In Part 1, I explained how it works and the different ways to run it. I also presented an example involving films and actors, as seen in Figure 1 below for ease of reference, and showed how its data could be loaded into RedisGraph using a language called Cypher.

In this second part, I will run a number of Cypher queries on the data, demonstrating various ways to extract insights from graph data. Cypher shines because of its flexibility, and by the end of this article, you will also appreciate how intuitive it feels. In addition to that, I will also discuss further options for loading data into RedisGraph in scenarios with larger amounts of data.

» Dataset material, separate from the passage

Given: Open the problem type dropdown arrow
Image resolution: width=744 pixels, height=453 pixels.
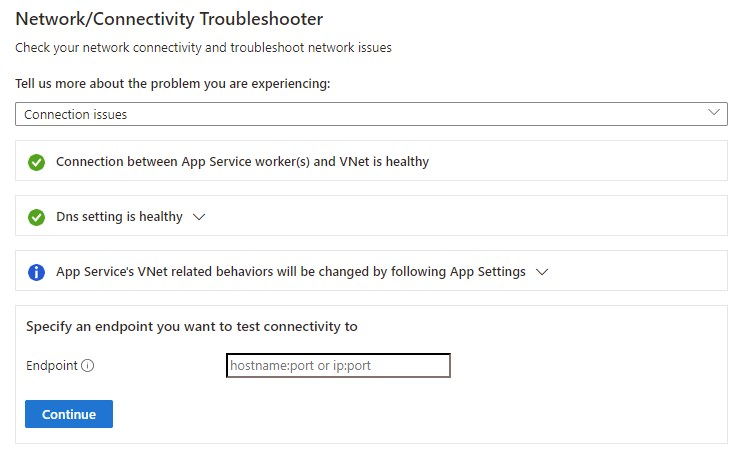Looking at the screenshot, I should [x=714, y=113].
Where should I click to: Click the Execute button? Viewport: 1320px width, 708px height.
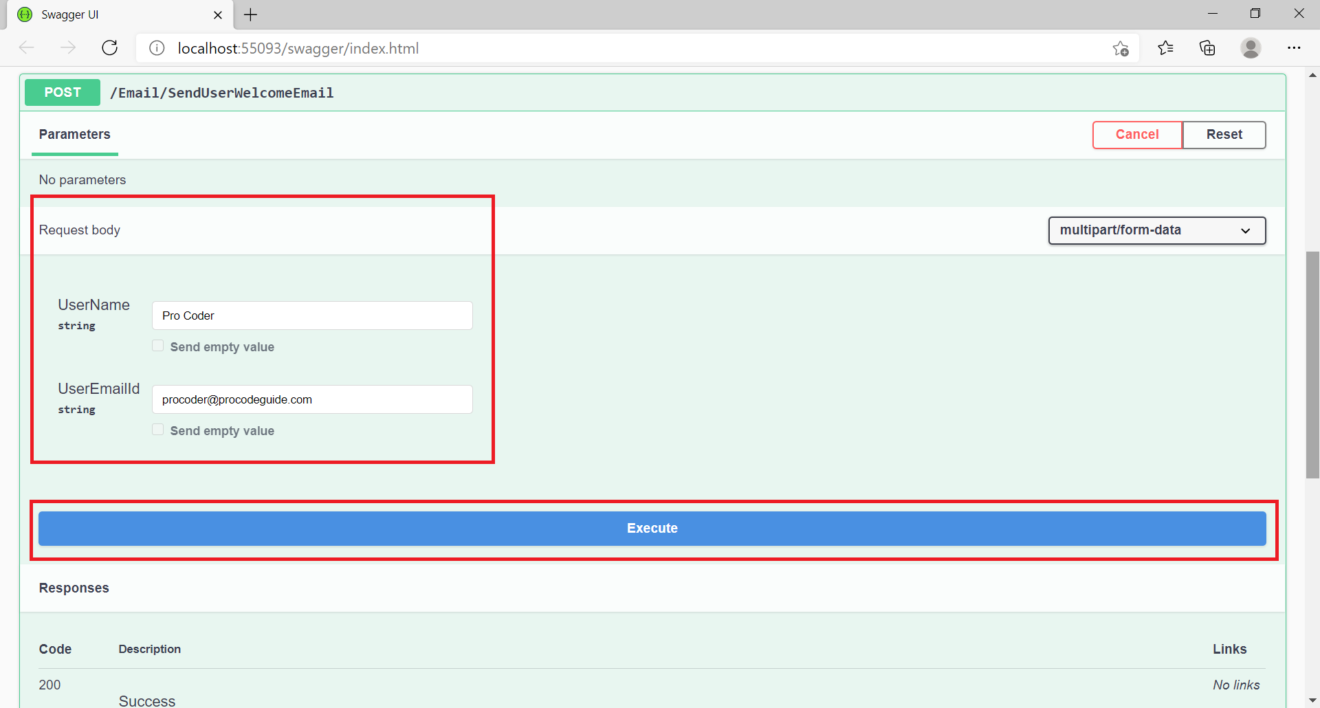pos(652,528)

Figure 1. An example of relationships between actors and films

Running Queries

Having already loaded the data for the example graph into RedisGraph, we can now run some queries. We can start with something really simple, like getting the name property of all nodes:

127.0.0.1:6379> GRAPH.QUERY FilmIndustry "MATCH (n) RETURN n.name"

1) 1) "n.name"

2)  1) 1) "Harrison Ford"

   2) 1) "Carrie Fisher"

   3) 1) "Sean Connery"

   4) 1) "Dennis Quaid"

   5) 1) "Christopher Lambert"

   6) 1) "Force 10 from Navarone"

   7) 1) "Star Wars IV: A New Hope"

   8) 1) "Indiana Jones and the Last Crusade"

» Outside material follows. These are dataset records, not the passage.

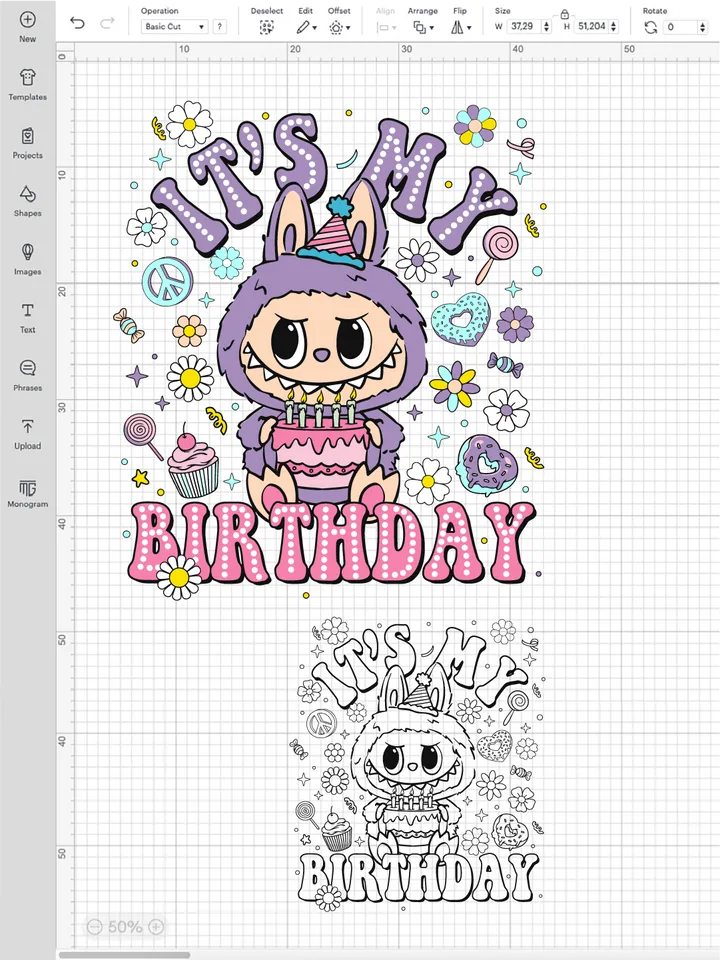Click the Upload icon

(27, 433)
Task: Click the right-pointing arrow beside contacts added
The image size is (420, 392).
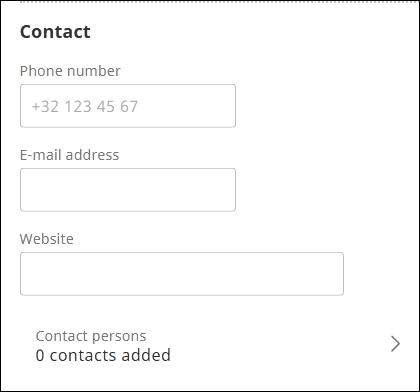Action: pyautogui.click(x=395, y=344)
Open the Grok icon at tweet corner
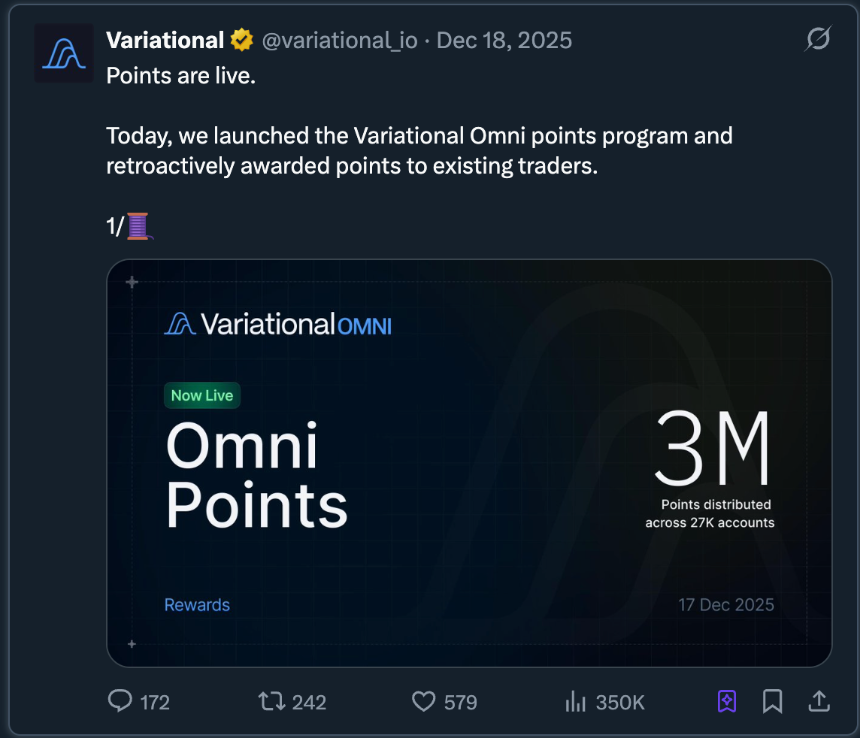 [817, 39]
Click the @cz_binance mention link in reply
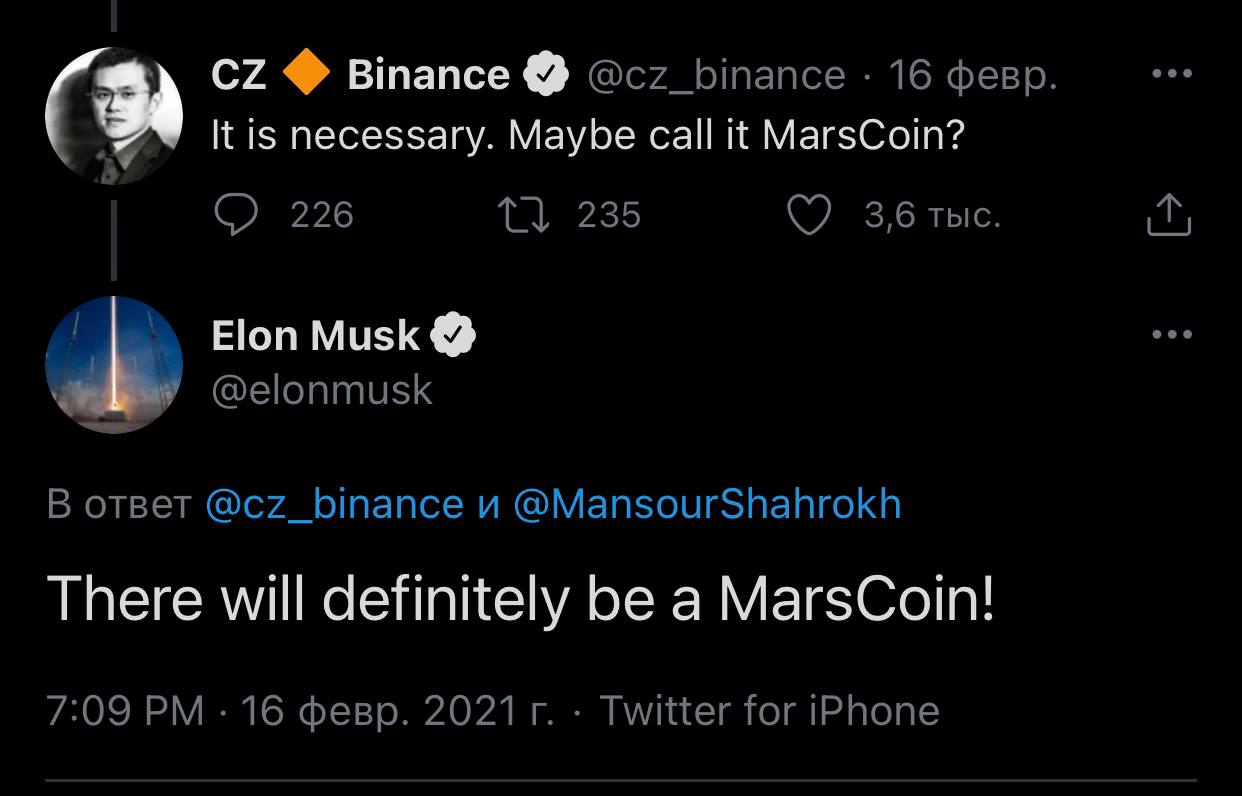1242x796 pixels. coord(334,505)
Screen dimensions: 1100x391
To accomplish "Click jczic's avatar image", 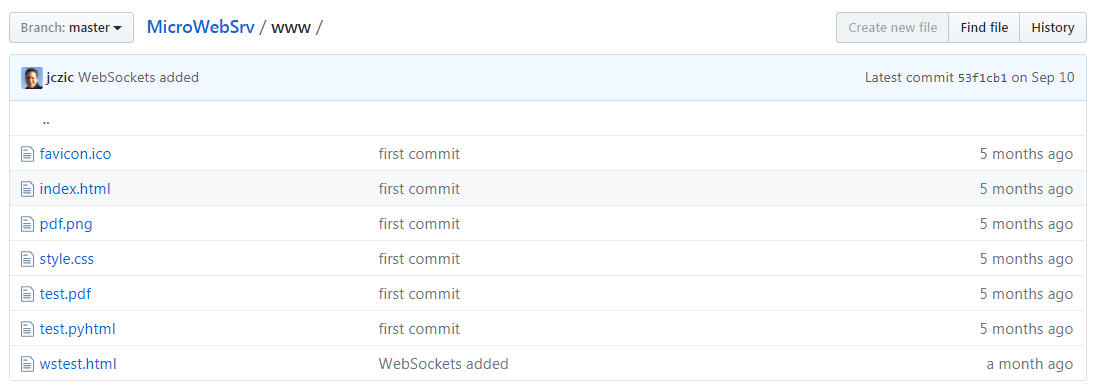I will 32,78.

   9) 1) "The Blues Brothers"

  10) 1) "Dragonheart"

  11) 1) "Highlander"

3) 1) "Query internal execution time: 0.959937 milliseconds"

Next, instead of returning everything, let’s return the list of films with their respective release dates:

127.0.0.1:6379> GRAPH.QUERY FilmIndustry "MATCH (f:Film) RETURN f.name, f.released"

1) 1) "f.name"

  2) "f.released"

2) 1) 1) "Force 10 from Navarone"

     2) (integer) 1978

  2) 1) "Star Wars IV: A New Hope"

     2) (integer) 1977

  3) 1) "Indiana Jones and the Last Crusade"

     2) (integer) 1989

  4) 1) "The Blues Brothers"

     2) (integer) 1980

  5) 1) "Dragonheart"

     2) (integer) 1996

  6) 1) "Highlander"

     2) (integer) 1986

3) 1) "Query internal execution time: 0.779738 milliseconds"

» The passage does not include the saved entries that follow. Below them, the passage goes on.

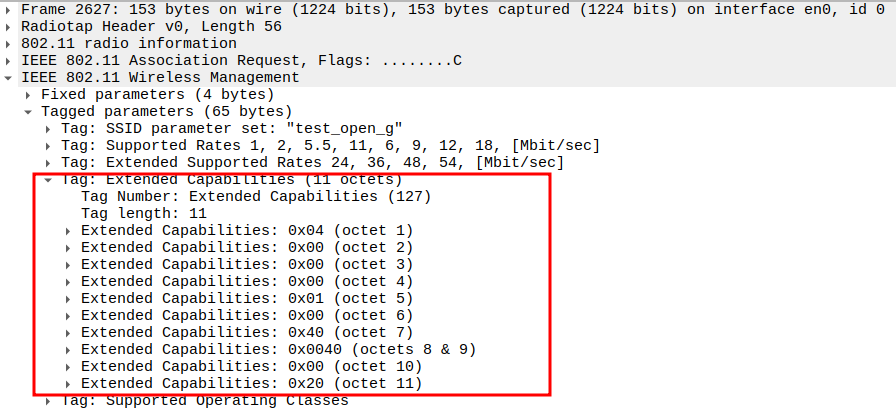Expand IEEE 802.11 Association Request row
Screen dimensions: 896x413
tap(10, 60)
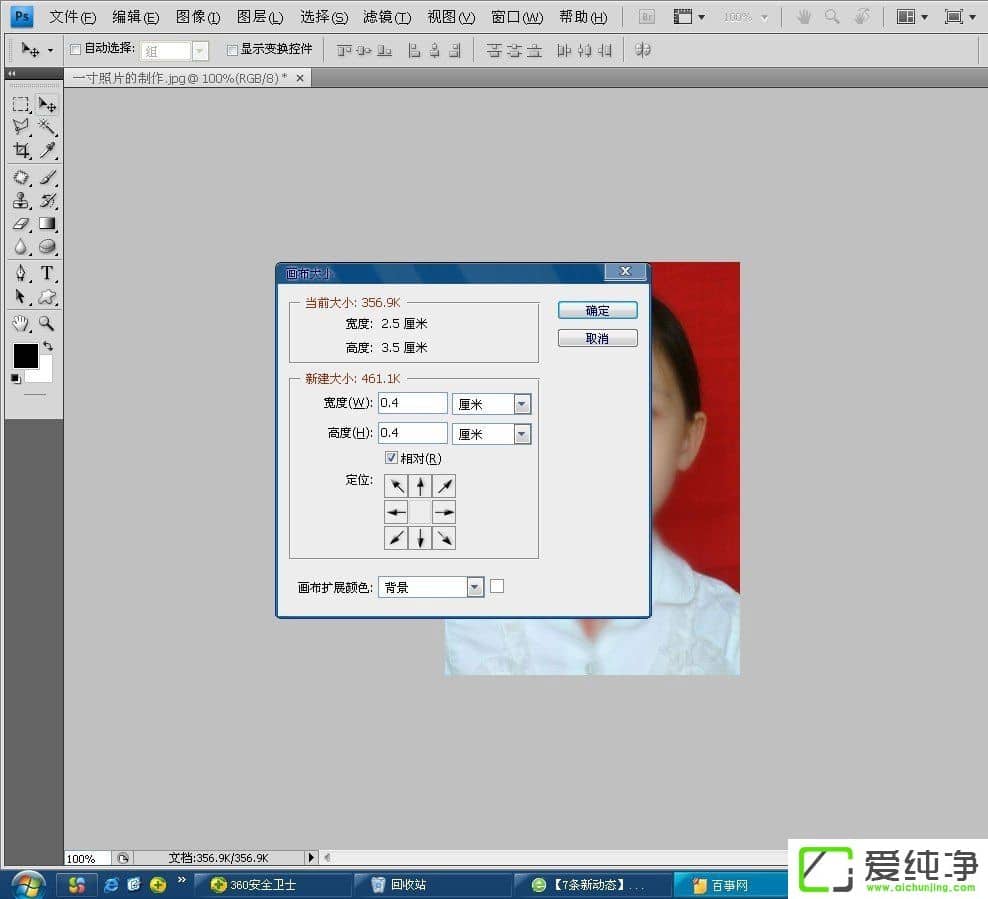Click the 确定 button to confirm
Image resolution: width=988 pixels, height=899 pixels.
(x=597, y=311)
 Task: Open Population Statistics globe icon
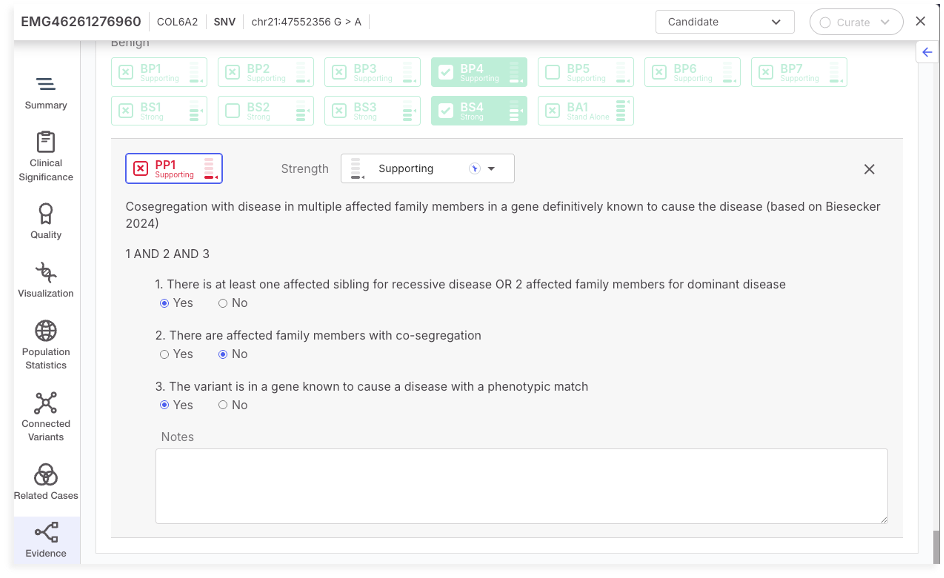point(46,344)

We can also slightly modify this query to return the year of release alongside the name of the film, using string concatenation not unlike what several SQL databases provide:

127.0.0.1:6379> GRAPH.QUERY FilmIndustry "MATCH (f:Film) RETURN f.name + ' (' +  f.released + ')'"

1) 1) "f.name + ' (' +  f.released + ')'"

2) 1) 1) "Force 10 from Navarone (1978)"

  2) 1) "Star Wars IV: A New Hope (1977)"

  3) 1) "Indiana Jones and the Last Crusade (1989)"

  4) 1) "The Blues Brothers (1980)"

  5) 1) "Dragonheart (1996)"

  6) 1) "Highlander (1986)"

3) 1) "Query internal execution time: 0.875730 milliseconds"

127.0.0.1:6379>

Also like in SQL, we can add a WHERE clause to filter results. For instance, we can retrieve the list of actors born before the end of the Second World War:

127.0.0.1:6379> GRAPH.QUERY FilmIndustry "MATCH (a:Actor) WHERE a.born < 1946 RETURN a.name"

1) 1) "a.name"

2) 1) 1) "Harrison Ford"

  2) 1) "Sean Connery"

3) 1) "Query internal execution time: 0.781336 milliseconds"

However, more interesting Cypher queries emerge around the relationships between nodes. For example, we can find out which films Sean Connery had a role in:

127.0.0.1:6379> GRAPH.QUERY FilmIndustry "MATCH (a:Actor)-[:actedIn]->(f:Film) WHERE a.name = 'Sean Connery' RETURN f.name"

1) 1) "f.name"

2) 1) 1) "Indiana Jones and the Last Crusade"

  2) 1) "Dragonheart"

  3) 1) "Highlander"

3) 1) "Query internal execution time: 1.194998 milliseconds"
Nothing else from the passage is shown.